Het Verborgen Concertgebouw - Tuin
wo 22 mrt 2017 - 3 minuten leestijd - Tekst: Lonneke Tausch
Na de opening van Het Concertgebouw in 1888 stonden aanleg, beplanting en inrichting van de tuin nog op de wensenlijst van het Concertgebouwbestuur. Dit stuk grond van 80 x 55 meter achter het nieuwe Concertgebouw was immers ‘een geliefkoosd plekje om er ochtend- en avond-concerten bij te wonen’. Naar ontwerp van architect Dolf van Gendt verschenen er een muziektent, overdekte tribunes, een buitenbuffet, ‘retirades’ en twee portiershuisjes. Wie geen toegangskaartje kon betalen, genoot mee buiten de sierlijke hekken.
- Windvaantje
De vergulde lier op de gevelpunt aan de Van Baerlestraat is alom bekend als beeldmerk van Het Koninklijk Concertgebouw. Wat minder opvalt: ook op het dak van de Kleine Zaal glimt een verguld ornament. Het is een windwijzer die een soort ‘vrouwelijke Triton’ uitbeeldt. Triton – zoon van Poseidon en half mens, half vis – reed over het water met paarden en zeemonsters en blies op de kinkhoorn om de golven te benaderen. - Kantoren
In 1922 werd de Concertgebouwtuin aan de gemeente verkocht ten bate van woningbouw. In een deel van de oorspronkelijke woonhuizen aan de zuidkant van het perceel bevinden zich tegenwoordig de kantoren van Het Koninklijk Concertgebouw. - Kleine Zaal en Spiegelzaal
Achter de bomen, op de eerste verdieping, schemert de omloop van de Kleine Zaal door.
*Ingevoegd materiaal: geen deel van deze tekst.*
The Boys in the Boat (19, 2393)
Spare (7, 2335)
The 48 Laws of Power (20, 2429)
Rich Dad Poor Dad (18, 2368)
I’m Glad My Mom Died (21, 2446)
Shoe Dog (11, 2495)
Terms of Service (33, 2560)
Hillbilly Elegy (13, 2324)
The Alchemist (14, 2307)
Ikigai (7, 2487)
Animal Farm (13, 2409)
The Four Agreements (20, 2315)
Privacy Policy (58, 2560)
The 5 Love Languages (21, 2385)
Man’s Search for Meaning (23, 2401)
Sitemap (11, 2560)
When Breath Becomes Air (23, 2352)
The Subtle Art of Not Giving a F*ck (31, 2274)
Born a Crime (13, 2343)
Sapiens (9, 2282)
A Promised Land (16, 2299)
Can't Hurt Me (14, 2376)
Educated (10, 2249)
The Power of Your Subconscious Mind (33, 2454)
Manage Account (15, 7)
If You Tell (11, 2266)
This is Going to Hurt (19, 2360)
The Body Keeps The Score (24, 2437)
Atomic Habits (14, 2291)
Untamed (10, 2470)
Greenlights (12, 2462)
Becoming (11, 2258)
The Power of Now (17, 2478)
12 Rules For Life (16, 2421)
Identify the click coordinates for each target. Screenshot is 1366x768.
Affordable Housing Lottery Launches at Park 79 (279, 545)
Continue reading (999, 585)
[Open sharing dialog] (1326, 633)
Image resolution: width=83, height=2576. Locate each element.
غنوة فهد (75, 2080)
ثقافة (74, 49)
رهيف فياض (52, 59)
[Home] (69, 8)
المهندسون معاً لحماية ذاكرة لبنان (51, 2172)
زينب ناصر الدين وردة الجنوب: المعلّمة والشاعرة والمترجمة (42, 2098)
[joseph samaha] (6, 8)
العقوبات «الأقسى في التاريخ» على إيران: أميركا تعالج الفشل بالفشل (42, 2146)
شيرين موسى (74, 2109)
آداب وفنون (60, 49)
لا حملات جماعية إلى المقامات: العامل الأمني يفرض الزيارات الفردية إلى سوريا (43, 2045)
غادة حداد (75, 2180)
Deze ‘glazen looproute’ aan de buitenkant om de zaal heen dateert van de grootscheepse renovatie van Het Concertgebouw in 1989. Recht onder de Kleine Zaal bevindt zich de Spiegelzaal, die oorspronkelijk een directe uitgang had naar de tuin. De deuren geven tegenwoordig toegang tot een aanbouw met onder meer faciliteiten voor cateraars.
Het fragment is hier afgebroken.